Thomas R. Pickering is a member of the Constitution Project’s Task Force on Detainee Treatment. He was undersecretary of state for political affairs from 1997 to 2001 and served as ambassador and representative to the United Nations from 1989 to 1992.

It’s never easy in this volatile world to advance America’s strategic aims. For more than four decades, in the service of Democratic and Republican presidents, it was often my job to persuade foreign governments to adhere to international law and observe the highest standards of conduct in human rights — including the strict prohibition of torture. A report released Tuesday by an independent task force on detainee treatment (to which I contributed) makes it clear that U.S. officials could have used the same advice.

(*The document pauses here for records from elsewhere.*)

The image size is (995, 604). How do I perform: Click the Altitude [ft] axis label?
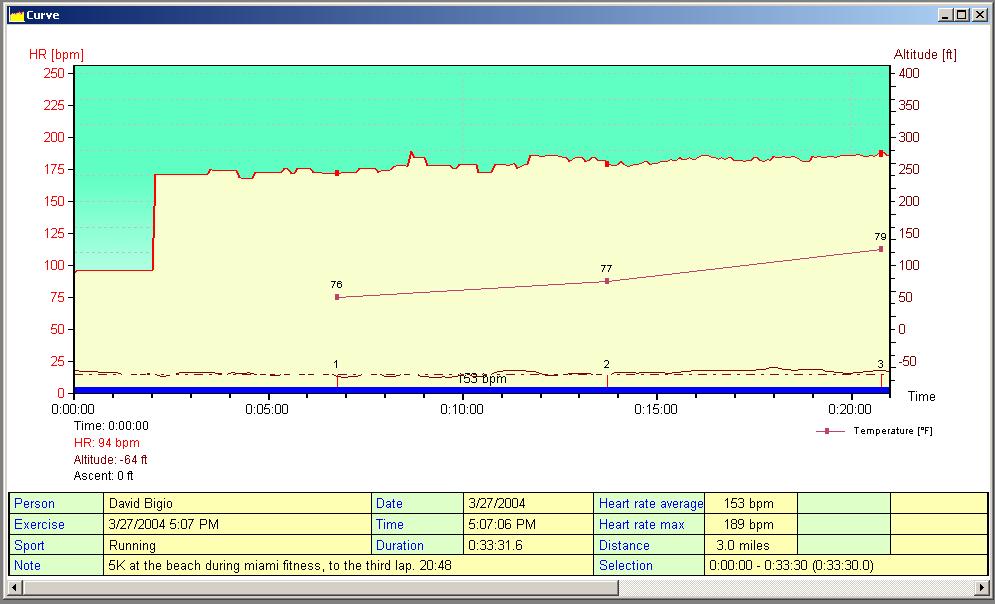click(x=923, y=54)
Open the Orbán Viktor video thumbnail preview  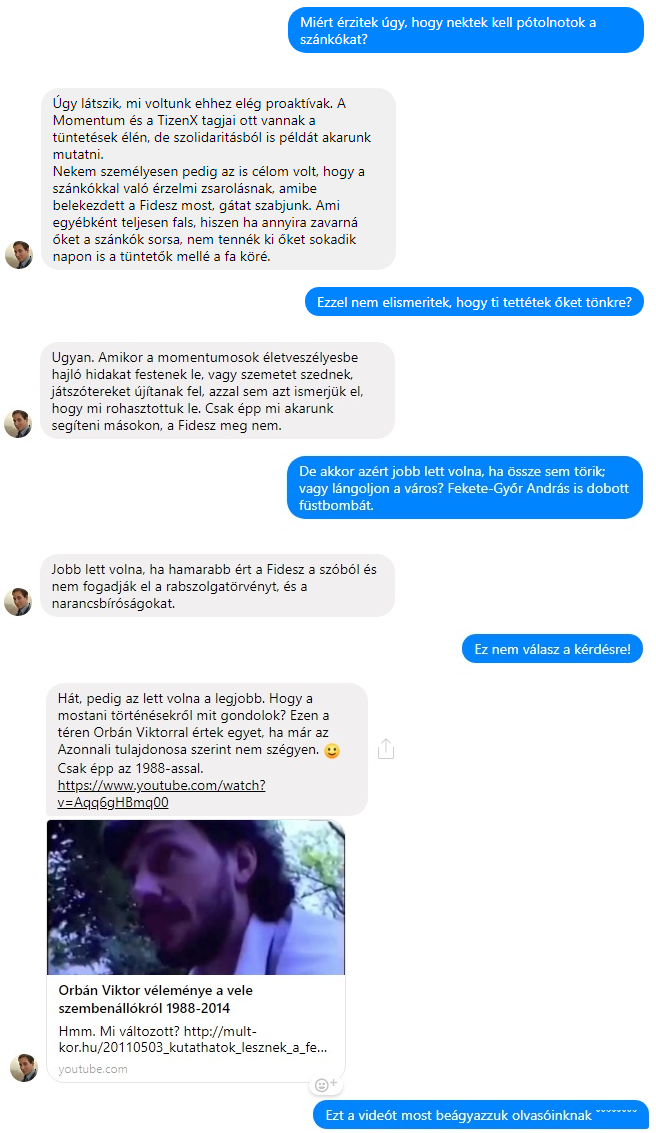(196, 897)
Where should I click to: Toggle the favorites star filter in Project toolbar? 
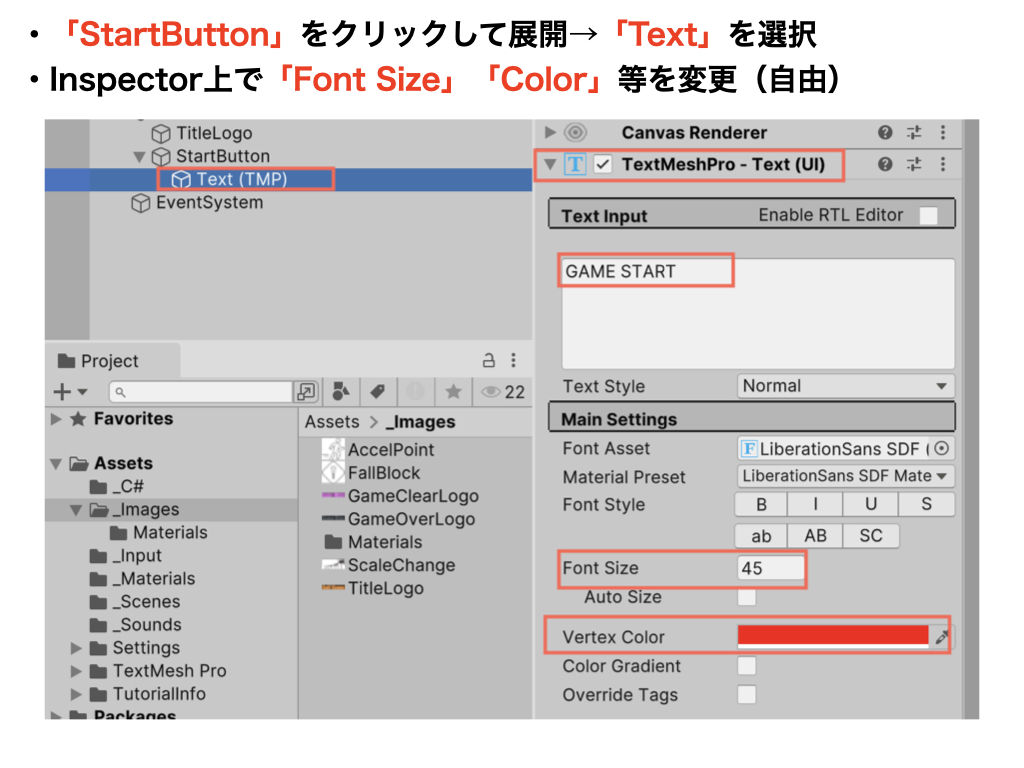453,392
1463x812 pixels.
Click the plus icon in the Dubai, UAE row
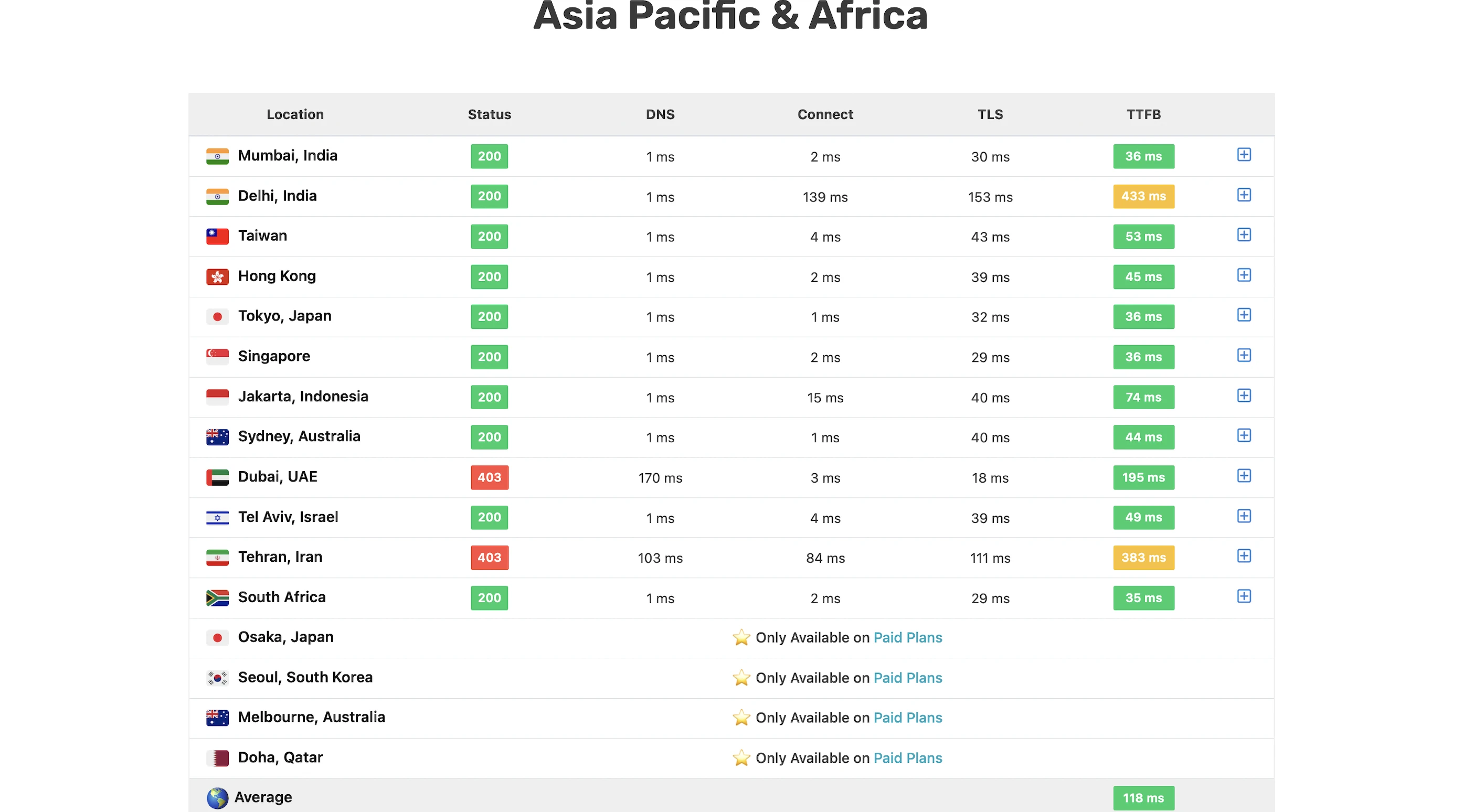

Unfortunately, the U.S. government’s use of torture against suspected terrorists, and its failure to fully acknowledge and condemn it, has made the exercise of diplomacy far more daunting. By authorizing and permitting torture in response to a global terrorist threat, U.S. leaders committed a grave error that has undermined our values, principles and moral stature; eroded our global influence; and placed our soldiers, diplomats and intelligence officers in even greater jeopardy.

It’s not just the Bush-Cheney administration that bears responsibility for diminished U.S. standing, although the worst abuses undeniably took place in the years immediately after the Sept. 11, 2001, attacks. The Obama administration also has failed to be as open and accountable on such fundamental questions of law, morality and principle as a great power that widely supports human rights needs to be.

What can be done to mitigate the damage and set this country on a better course? First and foremost, Americans need to confront the truth. Let’s stop resorting to euphemisms and call “enhanced interrogation techniques” — including but not limited to waterboarding — what they actually are: torture. Torturing detainees flies in the face of principles and practices established in the founding of our republic, and it violates U.S. law and international treaties to which we are a party. Subjecting detainees to torture, no matter how despicable their alleged crimes, runs counter to the values embodied in the U.S. Constitution.

Too much information about the abuse of detainees remains hidden from the American people. Specifically, the Obama administration’s ongoing concealment of the details about our use of torture has made it impossible for the United States to comply with its legal obligations under the U.N. Convention Against Torture and has contributed to a disturbing level of public support for torturing suspected terrorists.

President Obama should direct relevant officials to declassify as many related documents as possible as quickly as possible — starting with the more than 6 million pages of classified documents that were the basis for the Senate intelligence committee’s recent report on the CIA’s interrogation program, and the still-secret report itself — so that the American people may finally learn what was done in our name. Admitting our mistakes is the only legitimate basis on which we can reassure the world that America remains committed to the rule of law and to upholding human rights and democratic values.

Second, Congress needs to work with the administration to close the loopholes that allowed torture to occur under a pretense of legality. In 2009, Obama signed an executive order giving interrogators clear instructions about permissible techniques. But future presidents could reverse course with the stroke of a pen — and no public notice.

To ensure that cannot happen, the federal Anti-Torture Statute should be amended to make clear that the deliberate infliction of severe pain and suffering is torture — regardless of the duration of the torment being inflicted. The War Crimes Act should be amended to make clear that cruel, inhuman or degrading treatment of detainees is a federal crime even when it falls short of torture. Instead of being told to rely on secret legal memos or doctors’ unethical monitoring of brutal interrogation sessions, interrogators should be given unambiguous orders that all detainees are to be treated in strict compliance with Common Article 3 of the Geneva Conventions, which is the basic provision of international law outlawing torture. And there should be clear, public rules ensuring prompt access to detainees by the International Committee of the Red Cross.

Third, the United States must not transfer detainees to torture in other countries. Such transfers, known as “renditions,” have occurred under Presidents Bill Clinton, George W. Bush and Obama — despite the fact that they violate the Convention Against Torture. In part, this is because of a policy of reliance on “diplomatic assurances” from other countries that detainees would not be tortured, despite clear evidence that these assurances were not credible. In part, this is because the United States has refused to acknowledge that the prohibition against transfers to torture is legally binding outside of U.S. territory. Both must change.

Democracy and torture cannot peacefully coexist in the same body politic. Successful human rights diplomacy and torture can’t either. Our country and its place in the world — as well as the Americans bravely serving in military, intelligence and diplomatic posts around the globe — deserve nothing less.